En outre, lorsque les forêts disparaissent, les arbres qui les remplacent n’offrent pas les mêmes avantages. Dans une étude récente, Hua et des chercheurs du monde entier ont examiné les différences entre les forêts indigènes et les plantations d’arbres – des forêts plantées pour produire beaucoup de bois, souvent avec un ou deux types d’arbres à croissance rapide, comme l’eucalyptus ou l’acacia. Après avoir examiné plus de 260 études réalisées dans 53 pays, les chercheurs ont constaté que les forêts indigènes surpassaient les plantations pour presque tous les avantages écologiques étudiés, qu’il s’agisse du stockage du carbone, de la prévention de l’érosion des sols, de la gestion des réserves d’eau ou de la fourniture d’un habitat pour les plantes et les animaux.

Est-il donc temps d’arrêter de se concentrer sur la “plantation” d’arbres ?

La plantation d’arbres est si compliquée que certains affirment que la meilleure option est de laisser la nature suivre son cours.

Mon problème n’est pas l’ambition d’un trillion d’arbres supplémentaires, mais le mot “plantation””, a écrit le journaliste Fred Pearce dans le livre intitulé “La plantation d’arbres”. Un trillion d’arbres : Comment nous pouvons reboiser notre monde. M. Pearce a souligné que l’Europe compte aujourd’hui un tiers d’arbres de plus qu’en 1900, principalement grâce à la régénération naturelle. La “régénération naturelle”, comme on appelle ce phénomène, a souvent eu lieu par accident, les arbres poussant à mesure que les gens quittaient leurs terres.la campagne dans des endroits comme le Brésil, le Costa Rica et le Népal.

Selon les chercheurs, laisser repousser les arbres est non seulement l’option la moins chère et la plus facile, mais c’est aussi l’approche la plus efficace pour stocker le carbone dans les forêts. Une analyse a révélé que les forêts naturelles sont, en moyenne, 40 fois plus efficaces pour séquestrer le carbone que les plantations, qui sont régulièrement exploitées et défrichées, ce qui limite leur potentiel.

Selon les experts, la plantation d’arbres a toujours sa place dans la lutte contre le changement climatique, mais pas un rôle central. Promettre trop de bénéfices peut être dangereux d’un point de vue climatique, et en faire trop peut endommager les environnements locaux. La priorité, semble-t-il, devrait être de faire de l’espace pour que les forêts puissent repousser et de protéger les forêts existantes.
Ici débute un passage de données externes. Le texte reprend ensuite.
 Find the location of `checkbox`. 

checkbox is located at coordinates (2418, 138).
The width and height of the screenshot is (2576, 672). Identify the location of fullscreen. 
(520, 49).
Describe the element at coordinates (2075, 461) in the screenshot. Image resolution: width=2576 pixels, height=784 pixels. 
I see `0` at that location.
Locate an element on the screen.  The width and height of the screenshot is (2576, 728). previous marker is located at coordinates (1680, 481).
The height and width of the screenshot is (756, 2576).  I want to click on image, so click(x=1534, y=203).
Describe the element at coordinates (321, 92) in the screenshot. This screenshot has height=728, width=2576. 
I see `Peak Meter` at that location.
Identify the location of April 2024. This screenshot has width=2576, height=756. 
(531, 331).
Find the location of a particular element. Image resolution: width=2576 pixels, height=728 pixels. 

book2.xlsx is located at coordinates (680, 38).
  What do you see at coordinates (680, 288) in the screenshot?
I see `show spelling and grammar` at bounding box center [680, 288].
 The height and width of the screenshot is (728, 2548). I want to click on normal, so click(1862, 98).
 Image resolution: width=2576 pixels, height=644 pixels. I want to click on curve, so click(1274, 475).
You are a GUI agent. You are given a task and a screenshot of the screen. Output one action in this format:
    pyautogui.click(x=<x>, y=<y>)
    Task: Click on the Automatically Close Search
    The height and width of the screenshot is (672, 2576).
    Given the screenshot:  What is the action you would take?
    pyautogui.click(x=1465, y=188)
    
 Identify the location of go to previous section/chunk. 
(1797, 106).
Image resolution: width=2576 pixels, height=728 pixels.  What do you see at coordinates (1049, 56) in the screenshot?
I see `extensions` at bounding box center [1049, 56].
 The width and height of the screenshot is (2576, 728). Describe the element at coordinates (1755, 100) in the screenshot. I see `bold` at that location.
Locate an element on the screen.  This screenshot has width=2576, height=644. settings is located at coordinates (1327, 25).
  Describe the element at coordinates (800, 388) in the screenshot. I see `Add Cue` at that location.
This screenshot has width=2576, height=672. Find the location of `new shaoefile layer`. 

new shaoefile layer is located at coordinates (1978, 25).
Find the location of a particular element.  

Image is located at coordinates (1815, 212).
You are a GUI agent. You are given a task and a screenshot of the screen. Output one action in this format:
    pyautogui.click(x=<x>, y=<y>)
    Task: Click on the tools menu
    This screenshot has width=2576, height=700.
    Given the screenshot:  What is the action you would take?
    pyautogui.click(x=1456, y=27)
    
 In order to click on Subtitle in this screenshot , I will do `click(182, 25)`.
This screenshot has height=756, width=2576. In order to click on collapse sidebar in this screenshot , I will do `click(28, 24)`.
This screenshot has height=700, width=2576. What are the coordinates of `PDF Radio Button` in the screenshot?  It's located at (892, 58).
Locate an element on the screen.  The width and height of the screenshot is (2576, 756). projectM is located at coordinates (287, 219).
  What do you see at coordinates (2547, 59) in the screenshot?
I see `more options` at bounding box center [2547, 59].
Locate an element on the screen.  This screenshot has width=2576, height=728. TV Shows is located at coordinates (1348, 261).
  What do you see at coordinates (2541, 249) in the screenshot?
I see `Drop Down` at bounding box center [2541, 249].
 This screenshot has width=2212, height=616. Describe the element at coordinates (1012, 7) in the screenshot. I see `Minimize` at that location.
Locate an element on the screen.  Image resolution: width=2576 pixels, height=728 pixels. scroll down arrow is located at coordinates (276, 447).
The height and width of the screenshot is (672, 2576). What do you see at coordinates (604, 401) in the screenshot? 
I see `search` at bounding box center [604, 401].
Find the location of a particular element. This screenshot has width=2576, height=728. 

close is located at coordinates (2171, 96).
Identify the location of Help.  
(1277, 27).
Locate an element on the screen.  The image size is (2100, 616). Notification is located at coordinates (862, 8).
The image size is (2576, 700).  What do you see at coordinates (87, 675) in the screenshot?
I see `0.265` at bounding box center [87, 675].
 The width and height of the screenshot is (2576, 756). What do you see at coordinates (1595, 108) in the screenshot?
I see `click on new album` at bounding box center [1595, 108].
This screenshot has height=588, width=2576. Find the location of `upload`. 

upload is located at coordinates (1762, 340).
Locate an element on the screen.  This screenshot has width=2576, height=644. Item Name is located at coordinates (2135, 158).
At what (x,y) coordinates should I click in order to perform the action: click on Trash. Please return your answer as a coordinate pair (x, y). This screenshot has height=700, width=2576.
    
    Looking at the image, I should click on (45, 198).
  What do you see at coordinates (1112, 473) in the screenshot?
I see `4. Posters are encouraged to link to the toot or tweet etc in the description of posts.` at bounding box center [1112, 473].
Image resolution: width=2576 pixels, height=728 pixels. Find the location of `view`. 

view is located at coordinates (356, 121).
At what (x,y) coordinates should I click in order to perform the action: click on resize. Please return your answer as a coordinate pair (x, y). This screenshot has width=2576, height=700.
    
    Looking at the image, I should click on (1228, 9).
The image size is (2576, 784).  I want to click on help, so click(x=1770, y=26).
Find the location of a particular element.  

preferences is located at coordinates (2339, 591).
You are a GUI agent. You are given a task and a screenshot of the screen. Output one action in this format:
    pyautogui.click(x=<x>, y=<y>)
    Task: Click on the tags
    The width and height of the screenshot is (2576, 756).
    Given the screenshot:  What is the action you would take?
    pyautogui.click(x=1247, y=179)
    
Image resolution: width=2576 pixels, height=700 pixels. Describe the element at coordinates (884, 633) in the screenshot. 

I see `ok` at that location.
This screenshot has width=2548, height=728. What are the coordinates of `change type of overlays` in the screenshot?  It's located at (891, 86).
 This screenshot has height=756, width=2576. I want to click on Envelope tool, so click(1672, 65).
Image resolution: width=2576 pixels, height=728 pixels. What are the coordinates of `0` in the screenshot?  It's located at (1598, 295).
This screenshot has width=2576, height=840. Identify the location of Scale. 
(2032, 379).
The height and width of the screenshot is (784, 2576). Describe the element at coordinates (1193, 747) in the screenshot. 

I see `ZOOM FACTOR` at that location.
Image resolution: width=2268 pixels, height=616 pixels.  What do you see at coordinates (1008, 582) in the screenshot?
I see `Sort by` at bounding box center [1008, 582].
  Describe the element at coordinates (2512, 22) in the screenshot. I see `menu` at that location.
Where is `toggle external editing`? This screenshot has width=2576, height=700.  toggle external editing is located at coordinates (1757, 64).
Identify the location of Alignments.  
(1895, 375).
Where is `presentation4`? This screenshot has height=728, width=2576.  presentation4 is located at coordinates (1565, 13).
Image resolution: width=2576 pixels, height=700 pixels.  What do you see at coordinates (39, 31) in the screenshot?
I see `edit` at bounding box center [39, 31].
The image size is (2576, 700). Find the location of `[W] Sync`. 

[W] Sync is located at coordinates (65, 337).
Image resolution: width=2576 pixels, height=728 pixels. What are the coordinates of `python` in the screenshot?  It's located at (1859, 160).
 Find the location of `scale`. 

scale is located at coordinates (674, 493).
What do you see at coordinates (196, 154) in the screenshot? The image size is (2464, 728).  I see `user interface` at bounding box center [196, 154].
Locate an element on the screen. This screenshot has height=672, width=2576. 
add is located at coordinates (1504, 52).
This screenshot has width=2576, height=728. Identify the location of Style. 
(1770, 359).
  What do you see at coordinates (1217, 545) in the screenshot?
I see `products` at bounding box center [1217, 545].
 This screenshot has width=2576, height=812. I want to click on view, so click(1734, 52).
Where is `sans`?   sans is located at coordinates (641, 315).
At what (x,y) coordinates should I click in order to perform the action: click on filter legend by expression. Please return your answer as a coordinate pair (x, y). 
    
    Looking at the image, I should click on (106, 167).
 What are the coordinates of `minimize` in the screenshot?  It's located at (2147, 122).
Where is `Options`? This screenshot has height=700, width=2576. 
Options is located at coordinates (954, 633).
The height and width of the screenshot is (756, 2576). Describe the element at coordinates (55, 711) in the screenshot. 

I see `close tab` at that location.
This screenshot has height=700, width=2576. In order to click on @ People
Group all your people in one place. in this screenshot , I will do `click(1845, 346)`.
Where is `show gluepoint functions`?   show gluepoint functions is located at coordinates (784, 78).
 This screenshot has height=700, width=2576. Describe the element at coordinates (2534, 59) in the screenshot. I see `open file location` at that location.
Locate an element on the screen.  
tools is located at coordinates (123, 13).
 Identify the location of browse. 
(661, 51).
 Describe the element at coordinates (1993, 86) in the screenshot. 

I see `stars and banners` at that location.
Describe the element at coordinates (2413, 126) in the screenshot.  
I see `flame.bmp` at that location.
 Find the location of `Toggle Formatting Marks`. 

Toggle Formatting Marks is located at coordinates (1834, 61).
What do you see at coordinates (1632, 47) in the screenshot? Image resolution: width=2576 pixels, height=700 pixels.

Selon le récent rapport du GIEC, la réduction de la déforestation et de la dégradation des forêts est “l’une des options les plus efficaces et les plus solides” pour atténuer le changement climatique.”

“Dans la plupart des endroits, pour restaurer les forêts du monde, nous devons faire seulement deux choses : veiller à ce que la propriété des forêts du monde soit dévolue aux personnes qui y vivent, et donner de l’espace à la nature”, a écrit M. Pearce. Les forêts qui appartiennent aux peuples autochtones et aux communautés locales, par opposition aux gouvernements ou aux entreprises, sont liées à de meilleurs résultats : des taux de déforestation plus faibles, un stockage de carbone plus élevé et de meilleurs résultats sociaux et économiques.

Hua et d’autres experts affirment que les efforts de plantation d’arbres ont encore un rôle important à jouer, en particulier dans les zones où la nature ne peut pas rebondir aussi facilement. Certaines terres anciennement boisées sont trop dégradées, ou trop éloignées de toute forêt existante, pour bénéficier d’une repousse naturelle, a-t-elle expliqué. Si l’on se contente d’attendre, “on risque de ne pas voir revenir une forêt naturelle”, a déclaré Mme Hua. “L’écosystème peut simplement être arrêté dans un état dégradé particulier pendant une longue période”. La plantation d’espèces indigènes peut accélérer le temps de récupération.

Hua pense que les plantations d’arbres ont aussi leur place. Tout se résume à des compromis. La plantation de masse est un moyen efficace de faire pousser beaucoup de bois, par exemple, ce qui peut soulager la pression sur les forêts indigènes locales qui pourraient autrement être exploitées, dit-elle.

Les humains peuvent donc aider les forêts, mais il s’agit davantage d’une planification minutieuse que de planter des milliards de jeunes arbres là où ils semblent convenir.